Source passage:
--------------------------------
“I worked with other senators to make sure that we have the right to ask for more documents and witnesses,” Alexander said in a statement shortly after the trial recessed, “but there is no need for more evidence to prove something that has already been proven and that does not meet the United States Constitution’s high bar for an impeachable offense.”
The decision is a huge blow to Democrats — and not just because he was one of the few GOP senators open to witnesses. It’s also because he is retiring ahead of the 2020 election — a move that would ostensibly have given him more latitude to take a tough vote. He comes from a red state, yes, but he was also a vote Democrats desperately needed.
His announcement seems to indicate that the end of this is close. Sen. Lisa Murkowski (R-Alaska) is still weighing her decision. Sens Mitt Romney (R-Utah) and Susan Collins (R-Maine) have indicated that they will vote for witnesses. But Democrats very likely need a fourth vote — unless Chief Justice John G. Roberts Jr. elects to break a potential 50-50 tie.
--------------------------------
Data extracts:
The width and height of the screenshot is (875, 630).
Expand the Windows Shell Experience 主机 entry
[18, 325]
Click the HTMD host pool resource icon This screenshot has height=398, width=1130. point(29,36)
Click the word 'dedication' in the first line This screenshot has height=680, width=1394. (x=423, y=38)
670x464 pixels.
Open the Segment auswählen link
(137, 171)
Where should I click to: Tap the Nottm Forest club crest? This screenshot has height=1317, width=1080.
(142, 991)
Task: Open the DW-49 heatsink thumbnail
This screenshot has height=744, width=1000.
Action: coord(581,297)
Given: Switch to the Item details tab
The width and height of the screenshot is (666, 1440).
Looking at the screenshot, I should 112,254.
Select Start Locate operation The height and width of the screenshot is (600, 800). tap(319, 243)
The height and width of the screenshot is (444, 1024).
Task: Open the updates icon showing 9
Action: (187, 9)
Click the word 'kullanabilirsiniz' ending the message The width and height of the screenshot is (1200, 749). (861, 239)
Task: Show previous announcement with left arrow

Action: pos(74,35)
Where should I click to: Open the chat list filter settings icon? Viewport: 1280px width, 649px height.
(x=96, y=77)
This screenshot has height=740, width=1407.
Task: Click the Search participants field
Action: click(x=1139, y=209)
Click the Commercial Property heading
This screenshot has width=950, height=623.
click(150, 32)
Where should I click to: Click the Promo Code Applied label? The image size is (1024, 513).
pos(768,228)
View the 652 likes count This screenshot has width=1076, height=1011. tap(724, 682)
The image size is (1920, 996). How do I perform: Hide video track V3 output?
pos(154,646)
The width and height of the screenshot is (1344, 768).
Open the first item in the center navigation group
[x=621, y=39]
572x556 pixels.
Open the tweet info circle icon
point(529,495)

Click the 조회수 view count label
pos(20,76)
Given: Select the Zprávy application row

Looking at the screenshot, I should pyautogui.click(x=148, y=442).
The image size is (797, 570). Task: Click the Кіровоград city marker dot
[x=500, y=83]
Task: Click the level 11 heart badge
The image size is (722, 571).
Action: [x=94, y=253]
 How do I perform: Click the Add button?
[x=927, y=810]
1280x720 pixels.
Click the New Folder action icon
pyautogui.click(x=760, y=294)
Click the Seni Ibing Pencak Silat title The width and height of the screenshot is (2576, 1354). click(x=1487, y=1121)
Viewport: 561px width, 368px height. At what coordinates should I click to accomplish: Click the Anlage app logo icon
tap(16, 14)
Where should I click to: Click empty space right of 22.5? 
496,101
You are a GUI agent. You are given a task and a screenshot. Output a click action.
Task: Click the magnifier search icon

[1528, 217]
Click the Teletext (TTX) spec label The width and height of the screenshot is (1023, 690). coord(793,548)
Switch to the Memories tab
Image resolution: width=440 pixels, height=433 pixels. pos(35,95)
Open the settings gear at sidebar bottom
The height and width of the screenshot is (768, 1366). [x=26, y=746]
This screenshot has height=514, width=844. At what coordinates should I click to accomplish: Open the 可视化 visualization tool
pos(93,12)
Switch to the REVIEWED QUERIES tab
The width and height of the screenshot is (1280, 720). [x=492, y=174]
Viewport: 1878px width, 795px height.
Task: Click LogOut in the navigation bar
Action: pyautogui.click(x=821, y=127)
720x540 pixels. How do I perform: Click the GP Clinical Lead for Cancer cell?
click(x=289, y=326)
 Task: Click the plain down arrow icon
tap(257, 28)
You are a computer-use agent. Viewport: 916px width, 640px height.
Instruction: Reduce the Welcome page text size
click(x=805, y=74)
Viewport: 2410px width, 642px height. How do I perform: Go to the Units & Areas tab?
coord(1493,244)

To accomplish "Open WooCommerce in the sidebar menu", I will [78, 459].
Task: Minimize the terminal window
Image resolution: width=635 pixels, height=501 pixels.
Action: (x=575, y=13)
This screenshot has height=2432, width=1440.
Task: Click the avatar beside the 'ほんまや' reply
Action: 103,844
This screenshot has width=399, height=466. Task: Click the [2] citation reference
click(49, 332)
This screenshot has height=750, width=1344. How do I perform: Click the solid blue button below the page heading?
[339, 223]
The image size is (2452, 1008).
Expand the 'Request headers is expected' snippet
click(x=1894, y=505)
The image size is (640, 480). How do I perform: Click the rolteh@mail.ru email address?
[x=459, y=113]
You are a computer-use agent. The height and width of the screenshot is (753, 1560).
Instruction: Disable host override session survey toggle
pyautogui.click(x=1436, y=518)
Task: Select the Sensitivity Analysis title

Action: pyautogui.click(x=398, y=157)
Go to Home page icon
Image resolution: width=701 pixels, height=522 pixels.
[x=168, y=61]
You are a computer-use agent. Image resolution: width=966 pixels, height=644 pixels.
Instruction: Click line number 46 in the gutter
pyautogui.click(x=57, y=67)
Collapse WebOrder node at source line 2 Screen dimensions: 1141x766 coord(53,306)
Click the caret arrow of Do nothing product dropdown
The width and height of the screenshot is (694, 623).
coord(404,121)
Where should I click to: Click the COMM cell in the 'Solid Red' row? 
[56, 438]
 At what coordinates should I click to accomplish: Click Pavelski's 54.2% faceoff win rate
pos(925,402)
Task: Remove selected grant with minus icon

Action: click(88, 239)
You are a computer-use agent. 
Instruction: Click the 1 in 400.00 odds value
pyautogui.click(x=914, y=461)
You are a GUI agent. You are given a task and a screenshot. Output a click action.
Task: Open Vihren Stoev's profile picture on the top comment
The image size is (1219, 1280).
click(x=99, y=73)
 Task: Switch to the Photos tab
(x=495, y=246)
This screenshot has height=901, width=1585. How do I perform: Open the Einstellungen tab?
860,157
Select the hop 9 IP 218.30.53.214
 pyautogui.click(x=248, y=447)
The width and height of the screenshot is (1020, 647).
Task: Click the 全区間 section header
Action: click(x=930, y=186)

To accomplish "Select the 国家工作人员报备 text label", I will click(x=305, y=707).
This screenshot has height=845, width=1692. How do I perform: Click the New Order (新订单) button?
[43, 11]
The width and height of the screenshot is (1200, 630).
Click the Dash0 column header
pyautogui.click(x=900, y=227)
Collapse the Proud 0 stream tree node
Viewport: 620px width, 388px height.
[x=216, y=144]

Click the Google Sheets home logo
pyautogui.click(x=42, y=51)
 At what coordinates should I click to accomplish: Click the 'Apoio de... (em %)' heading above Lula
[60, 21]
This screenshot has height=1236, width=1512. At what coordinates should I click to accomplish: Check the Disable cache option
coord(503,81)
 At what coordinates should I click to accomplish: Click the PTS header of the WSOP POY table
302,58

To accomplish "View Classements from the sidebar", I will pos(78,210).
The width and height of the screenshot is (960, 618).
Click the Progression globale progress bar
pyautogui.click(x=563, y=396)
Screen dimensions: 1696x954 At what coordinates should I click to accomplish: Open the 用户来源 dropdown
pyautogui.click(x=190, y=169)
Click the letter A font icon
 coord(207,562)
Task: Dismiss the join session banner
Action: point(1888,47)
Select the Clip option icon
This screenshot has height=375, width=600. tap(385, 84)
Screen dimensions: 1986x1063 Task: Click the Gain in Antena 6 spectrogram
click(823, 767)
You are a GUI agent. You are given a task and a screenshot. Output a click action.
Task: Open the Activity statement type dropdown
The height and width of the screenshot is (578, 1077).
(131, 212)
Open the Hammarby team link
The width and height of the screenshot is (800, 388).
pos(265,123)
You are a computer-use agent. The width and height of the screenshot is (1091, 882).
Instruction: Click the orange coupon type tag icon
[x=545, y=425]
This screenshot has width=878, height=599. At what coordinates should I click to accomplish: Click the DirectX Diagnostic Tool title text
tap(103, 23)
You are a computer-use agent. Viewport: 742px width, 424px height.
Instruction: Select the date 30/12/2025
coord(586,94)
--------------------------------
Brief: Can you reproduce the whole impeachment-trial passage word for word? The records come from a different source than the text.

Solution to the problem:
“I worked with other senators to make sure that we have the right to ask for more documents and witnesses,” Alexander said in a statement shortly after the trial recessed, “but there is no need for more evidence to prove something that has already been proven and that does not meet the United States Constitution’s high bar for an impeachable offense.”
The decision is a huge blow to Democrats — and not just because he was one of the few GOP senators open to witnesses. It’s also because he is retiring ahead of the 2020 election — a move that would ostensibly have given him more latitude to take a tough vote. He comes from a red state, yes, but he was also a vote Democrats desperately needed.
His announcement seems to indicate that the end of this is close. Sen. Lisa Murkowski (R-Alaska) is still weighing her decision. Sens Mitt Romney (R-Utah) and Susan Collins (R-Maine) have indicated that they will vote for witnesses. But Democrats very likely need a fourth vote — unless Chief Justice John G. Roberts Jr. elects to break a potential 50-50 tie.